Misalnya dalam mengembangkan atau membangun rumah hunian warga transmigrasi. Pembangunan hunian transmigrasi berusaha mengikuti model hunian di kawasan tersebut.

Rumah hunian warga tansmigran nantinya tidak boleh model RSSS, tapi mengikuti model adat setempat. Di mana daerah transmigrasi maka model rumahnya mengikuti kawasan itu sehingga tidak terkesan tampil beda,” katanya.

Kawasan atau lahan dengan konsep kepemilikan lahan komunal atau sertifikat komunitas juga dikembangkan. Selain itu, pengelolaan lahan komunal untuk pertanian bersama-sama dan menyediakan fasilitas publik seperti sarana kesehatan, pendidikan, serta penyiapan sumber daya manusia.

"Ada kebangkitan baru dalam membangun kawasan transmigrasi.

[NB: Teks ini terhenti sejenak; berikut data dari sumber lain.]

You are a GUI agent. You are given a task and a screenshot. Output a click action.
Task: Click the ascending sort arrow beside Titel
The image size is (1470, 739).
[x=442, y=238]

Bersamaan dengan peringatan Harkitnas 2022 saya berharap dapat bangkit menuju transmigrasi modern menuju tahun 2023 dan seterusnya," kata dia.

Politisi PKB ini berharap program ini memajukan kawasan transmigrasi. "Mudah-mudahan percepatan kawasan transmigrasi dalam pendekatan yang lebih modern, pendekatan teknologi berbasis potensi segera bisa diwujudkan,” pungkasnya.